Metadata
- Source
- FLUID-5807
- Type
- Bug
- Priority
- Major
- Status
- Closed
- Resolution
- Fixed
- Assignee
- Antranig Basman
- Reporter
- Antranig Basman
- Created
2015-11-03T13:58:01.880-0500 - Updated
2016-07-08T09:04:42.459-0400 - Versions
- N/A
- Fixed Versions
- N/A
- Component
-
- Framework
Description
node 4.2.x LTS will be our core supported version of node.js for the upcoming year or two. Moving up to it has revealed that it uses a new and malign scheme for finding stack traces attached to "Error" objects that means that these no longer render properly for instances of fluid.FluidError, our standard framework Error class.
This is currently implemented by the following snippet:
fluid.FluidError = function (message) {
this.message = message;
this.stack = new Error().stack; // line 174
};
fluid.FluidError.prototype = new Error(); // line 176
In new node 4.x, rather than getting the rendering of the "stack" attached as a member on line 174, we instead get the member attached to the prototype object at line 176.

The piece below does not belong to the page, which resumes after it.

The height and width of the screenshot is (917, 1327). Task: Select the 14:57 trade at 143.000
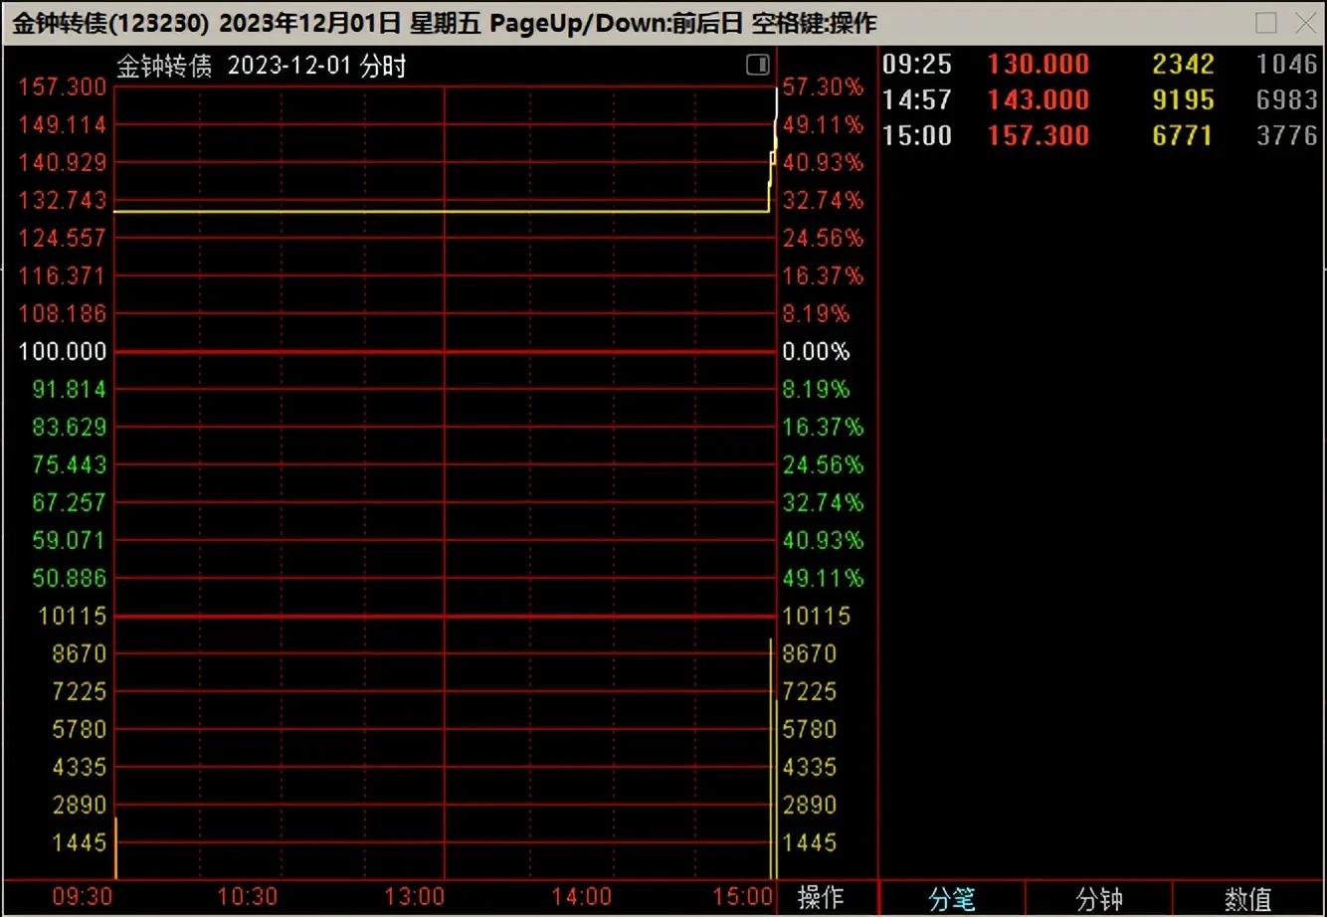[1099, 100]
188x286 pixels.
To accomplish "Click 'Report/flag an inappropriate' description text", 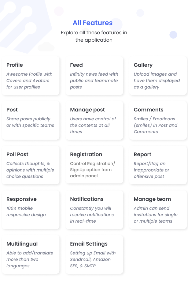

The approach supplied in the following stackOverflow answer
appears to work fine, but it is rather bulky and presumably not all the plumbing is necessary. We should take a little time to see if we can characterise the situation a bit better.
Comments
-
Antranig Basman commented
2015-11-03T14:09:30.396-0500 Discoveries so far - the corruption appears to be part of the PROCESS OF ACCESS TO THE STACK MEMBER ITSELF - for example, the following two lines within the constructor of fluid.FluidError(descended from an Error)
this.stack = new Error().stack; console.log(this.stack);
show the same truncated stack - that is, the one belonging to the prototype, not ours. One wonders what is so tough about member access that the node team cannot get it right.